Implement regular expression matching with support for '.' and '*'.

'.' Matches any single character.
'*' Matches zero or more of the preceding element.

The matching should cover the entire input string (not partial).

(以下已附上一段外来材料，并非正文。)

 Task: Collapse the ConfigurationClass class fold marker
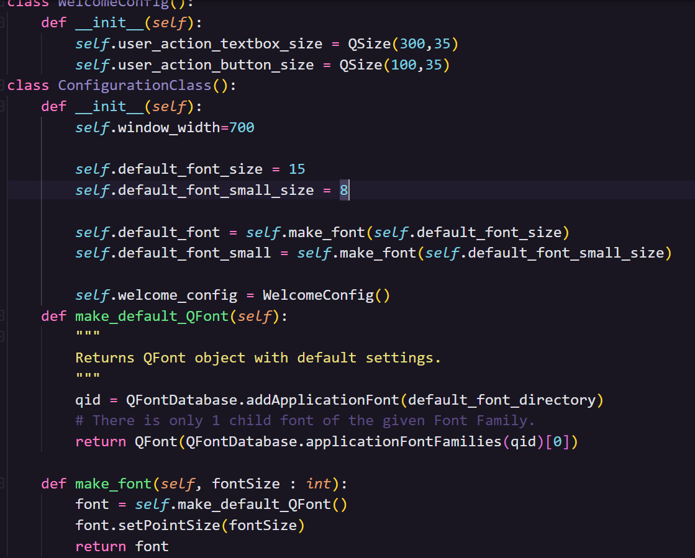[x=2, y=85]
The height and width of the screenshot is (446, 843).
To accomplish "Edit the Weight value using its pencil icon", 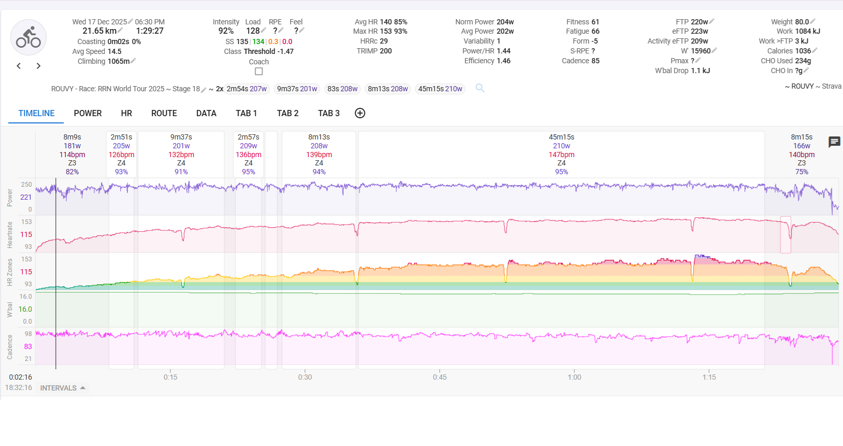I will [x=812, y=22].
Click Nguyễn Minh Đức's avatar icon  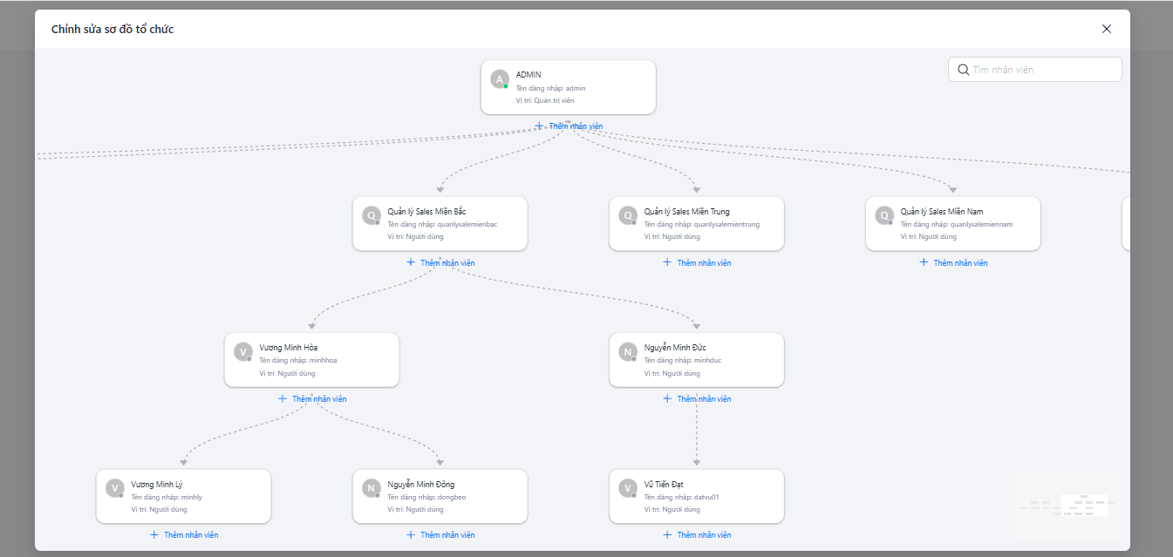click(x=628, y=352)
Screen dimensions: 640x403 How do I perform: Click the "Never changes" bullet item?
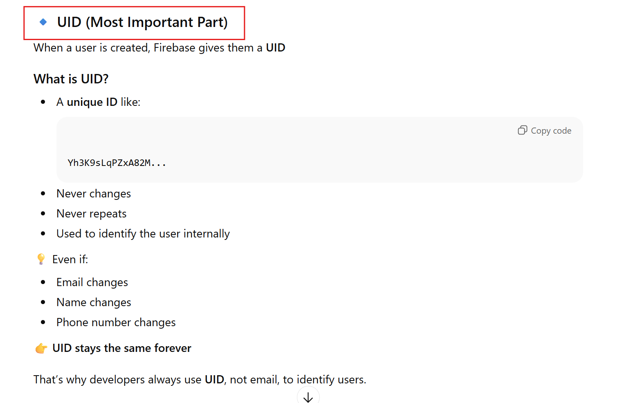[x=94, y=194]
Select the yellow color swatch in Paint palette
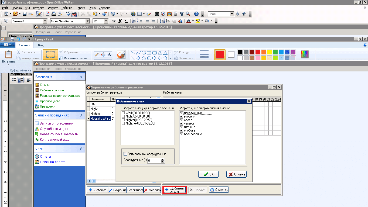 (x=269, y=52)
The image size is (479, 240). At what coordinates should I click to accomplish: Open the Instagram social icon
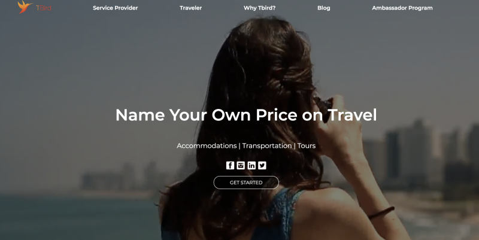tap(241, 165)
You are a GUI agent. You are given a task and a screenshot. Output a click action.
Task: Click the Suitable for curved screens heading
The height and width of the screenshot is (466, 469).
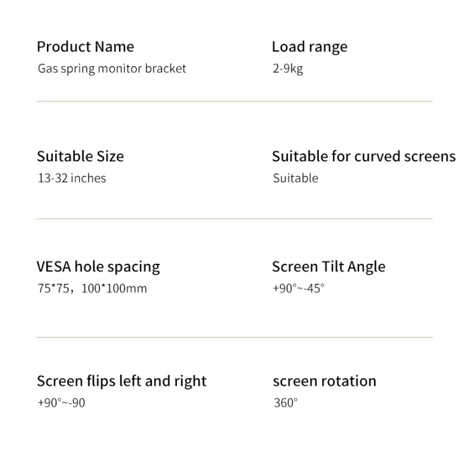click(363, 156)
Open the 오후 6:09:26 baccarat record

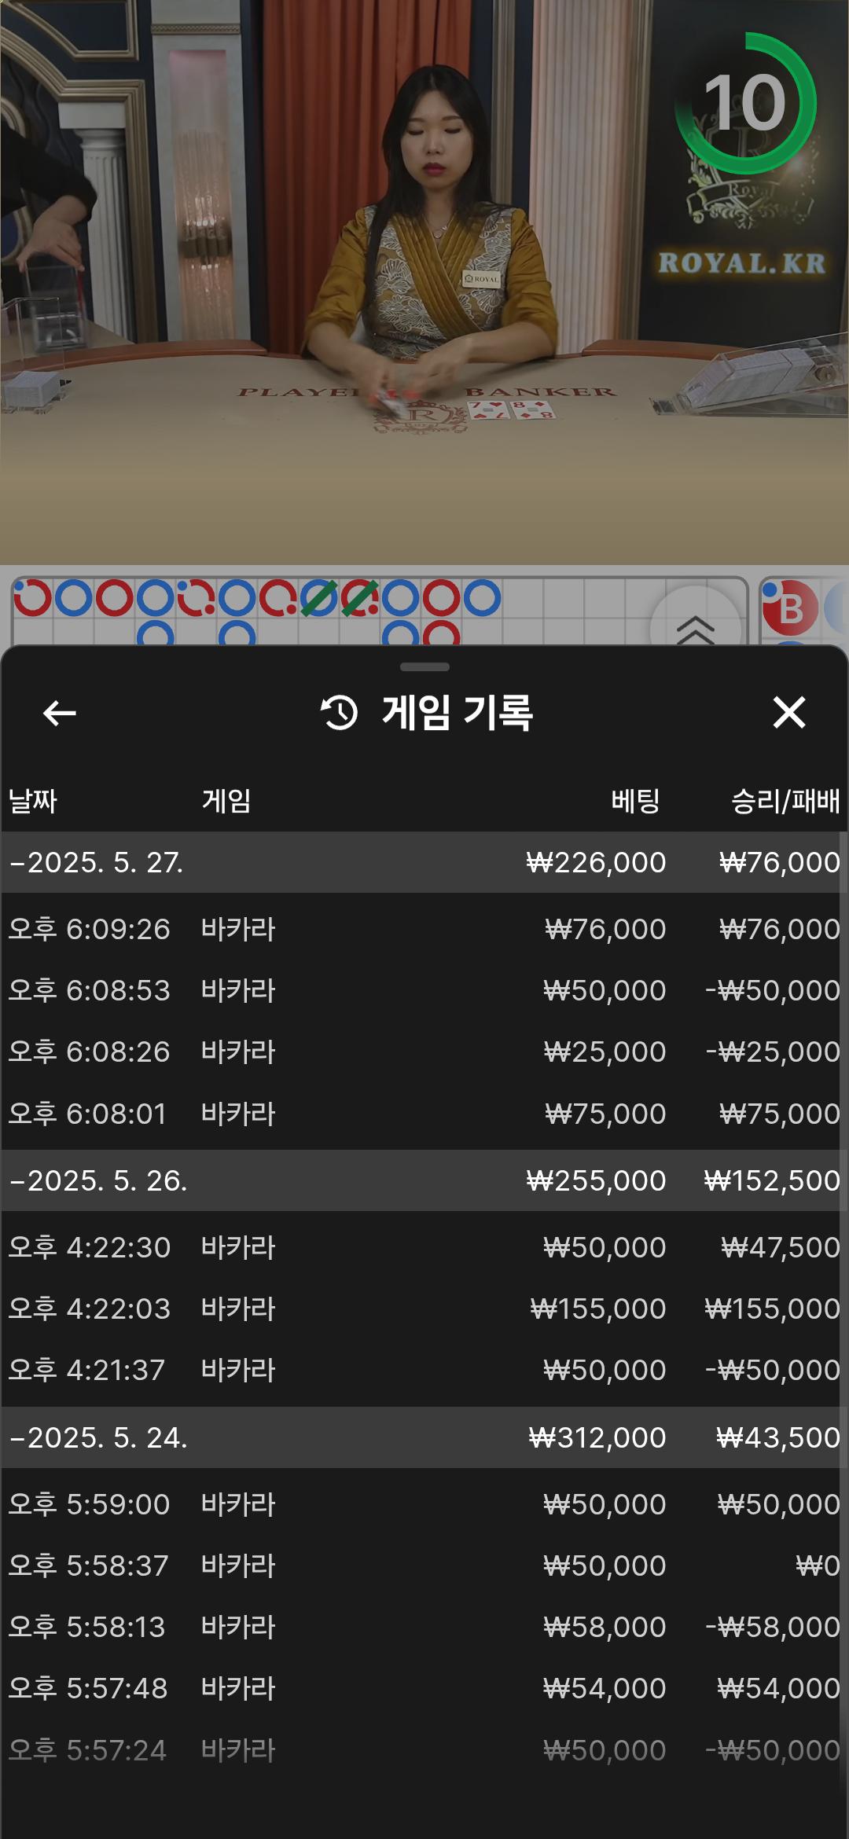point(425,929)
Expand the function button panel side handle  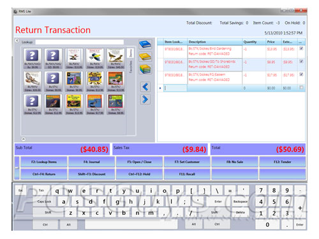(17, 168)

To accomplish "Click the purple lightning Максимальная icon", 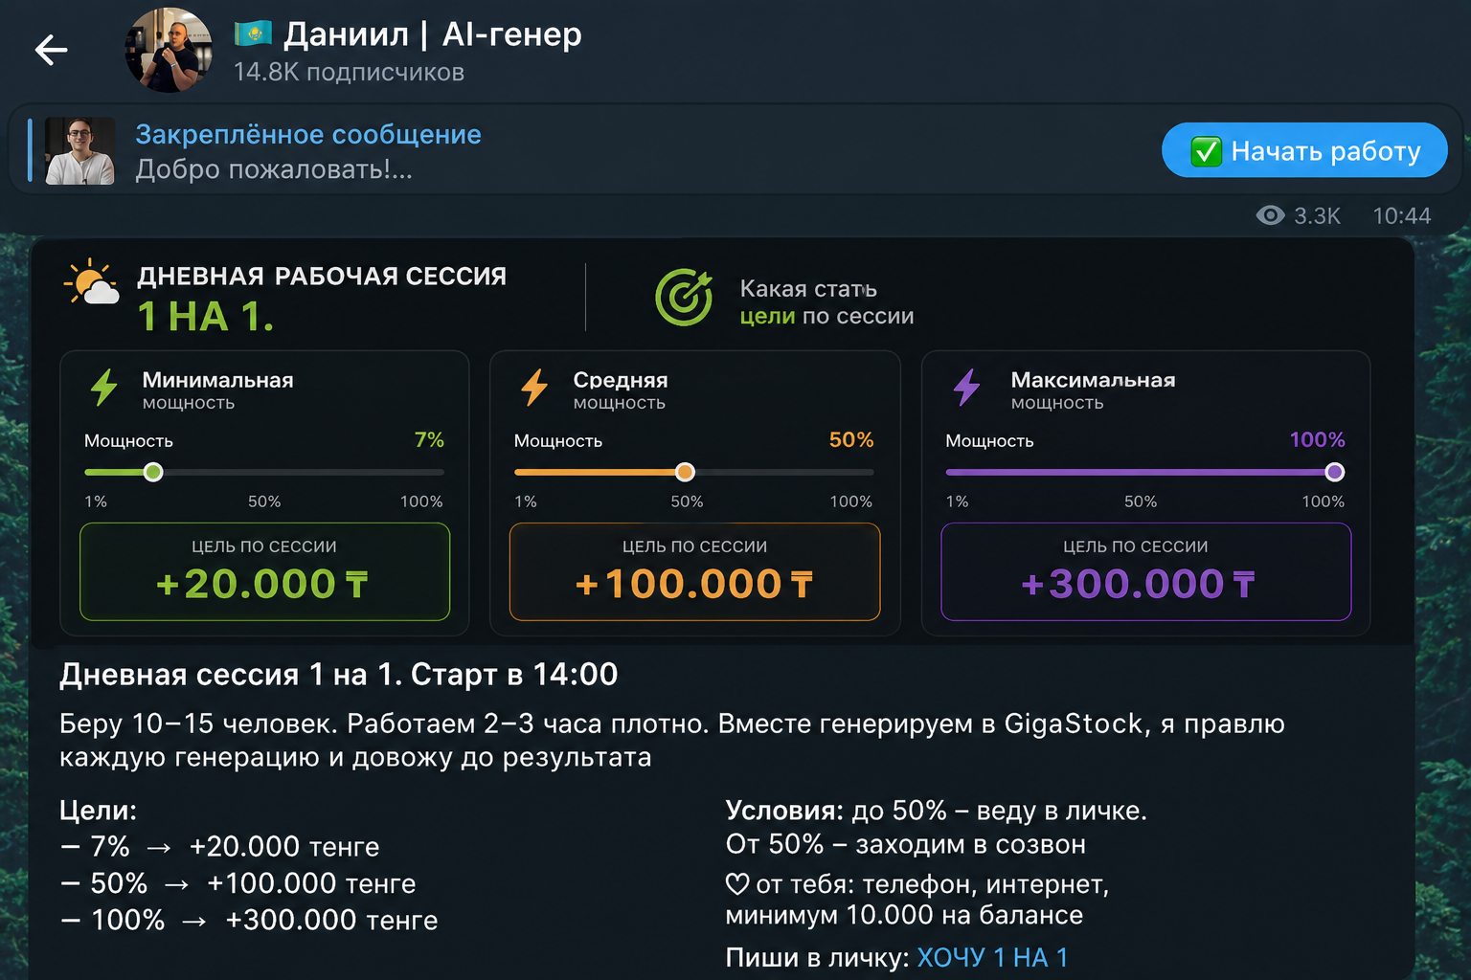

The function prototype should be:
bool isMatch(const char *s, const char *p)

Some examples:
isMatch("aa","a") → false
isMatch("aa","aa") → true
isMatch("aaa","aa") → false
isMatch("aa", "a*") → true
isMatch("aa", ".*") → true
isMatch("ab", ".*") → true
isMatch("aab", "c*a*b") → true

就是说写一个类似于正则匹配中. 和 * 的规则解析，"." 匹配 任意字符，"*"匹配0个或者多个。

思路

用dp[i][j]表示text[0, i) 和 pattern[0, j)是否匹配，于是有以下三种情况

1. dp(i, j) = dp(i-1, j-1)
   if p[j-1] != * && (p[j-1] == t[i-1] || p[j-1] == "."
2. dp(i,j) = dp(i, j-2)
   if p[j-1] == * && 至少匹配0次
3. dp(i,j) = dp(i-1, j) && (t[i-1] == p[j-2] || p[j-2] = ".")
   if p[j-1] == * && 至少匹配1次

代码

class Solution {
        
    public boolean isMatch(String s, String p) {
        int n = s.length();
        int m = p.length();
        boolean[][] dp = new boolean[n+1][m+1];
        dp[0][0] = true;
        for (int i = 0; i <= n; i++) {
            for (int j = 1; j <= m; j++) {
                if (p.charAt(j-1) == '*') {
                    dp[i][j] = dp[i][j-2] || (i > 0 && (s.charAt(i-1)==p.charAt(j-2) || p.charAt(j-2)=='.') && dp[i-1][j]);
                }else{
                    dp[i][j] = i > 0 && (s.charAt(i-1) == p.charAt(j-1) || p.charAt(j-1) == '.') && dp[i-1][j-1];
                }
            }
        }
        return dp[n][m];
    }
}